Creativity by its nature demands that we are original; it requires original ideas and ways of expressing them. Being creative is about putting ourselves on the page, on the canvas, in the notes in our composition, in the design of the fabric or the architecture of the building, the layout of the garden, the format of the workshop we are leading, in the clothes we are wearing, in the colour we paint our window frames.
Sharing the fruits of our creativity necessitates self-exposure. Immediately we put ourselves out there we are under surveillance, subject to the gaze of others. Often that surveillance is wary, the gaze is critical. While we hope for appreciation, affirmation and delight, we also open ourselves up to the possibility of dislike, disapproval and even ridicule. Exposure is also one of the key attributes or characteristics of shame. When we experience shame, we feel exposed and want to hide.
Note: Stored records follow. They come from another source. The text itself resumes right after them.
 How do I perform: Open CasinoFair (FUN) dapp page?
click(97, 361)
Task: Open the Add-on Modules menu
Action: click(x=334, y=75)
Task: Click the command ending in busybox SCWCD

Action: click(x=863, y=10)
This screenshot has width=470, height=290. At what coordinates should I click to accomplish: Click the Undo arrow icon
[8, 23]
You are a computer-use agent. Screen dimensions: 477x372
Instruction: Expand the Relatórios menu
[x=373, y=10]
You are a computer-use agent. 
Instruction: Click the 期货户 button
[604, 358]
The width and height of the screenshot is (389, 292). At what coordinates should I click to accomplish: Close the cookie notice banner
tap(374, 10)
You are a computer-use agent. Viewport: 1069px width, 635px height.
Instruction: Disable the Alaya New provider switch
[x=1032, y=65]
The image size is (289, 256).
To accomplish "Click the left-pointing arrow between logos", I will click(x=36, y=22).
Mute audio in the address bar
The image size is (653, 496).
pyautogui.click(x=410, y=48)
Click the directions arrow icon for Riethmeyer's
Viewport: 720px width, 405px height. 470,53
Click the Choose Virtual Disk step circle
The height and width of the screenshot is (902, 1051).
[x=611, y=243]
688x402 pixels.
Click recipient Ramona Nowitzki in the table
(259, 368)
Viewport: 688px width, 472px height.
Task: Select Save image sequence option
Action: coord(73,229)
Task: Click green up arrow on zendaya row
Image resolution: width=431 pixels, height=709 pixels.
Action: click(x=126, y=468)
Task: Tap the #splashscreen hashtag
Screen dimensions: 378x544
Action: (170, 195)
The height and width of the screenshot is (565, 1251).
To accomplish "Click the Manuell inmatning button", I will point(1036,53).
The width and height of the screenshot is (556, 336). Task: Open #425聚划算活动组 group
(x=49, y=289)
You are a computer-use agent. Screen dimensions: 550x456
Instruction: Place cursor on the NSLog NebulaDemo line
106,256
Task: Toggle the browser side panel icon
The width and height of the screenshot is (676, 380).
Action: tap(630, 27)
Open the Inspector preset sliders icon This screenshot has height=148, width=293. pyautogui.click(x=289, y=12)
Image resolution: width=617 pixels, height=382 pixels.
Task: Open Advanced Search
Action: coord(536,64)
We want the ground to swallow us up.
A relationship with exposure is common to both shame and creativity, suggesting that they have a core baseline or root. This root is in identity. Shame and creativity are both intrinsic to a sense of self. If I am secure in myself, know and trust my identity and feel valued, shame is moderate and I can manage it. I am able to risk exposure because I trust myself and my ability to bounce back, and I feel supported by others around me. If on the other hand I have a global sense of myself as bad or inadequate, if I depend on the approval of others to feel good about myself, I may struggle to reveal my creativity, to put myself on the page, to expose myself to the possibility of criticism. Some people would rather die than risk shame.
To live with a burning desire to create that cannot be fulfilled is a death, or at least a sickness, of the soul. Gershen Kaufman (1996) describes shame as a sickness of the soul that must be healed in order for the self to be whole. One of the first ways both to heal shame and to find safety to express ourselves creatively is to find community. To surround ourselves with people who care for us, who are supportive, whom we can trust, and to explore our creativity in that context. It is to seek out and nurture those aspects of our identity that were not allowed to flourish in childhood, and which we know in our hearts are still present, waiting to be liberated. And above all, it is to approach ourselves with compassion.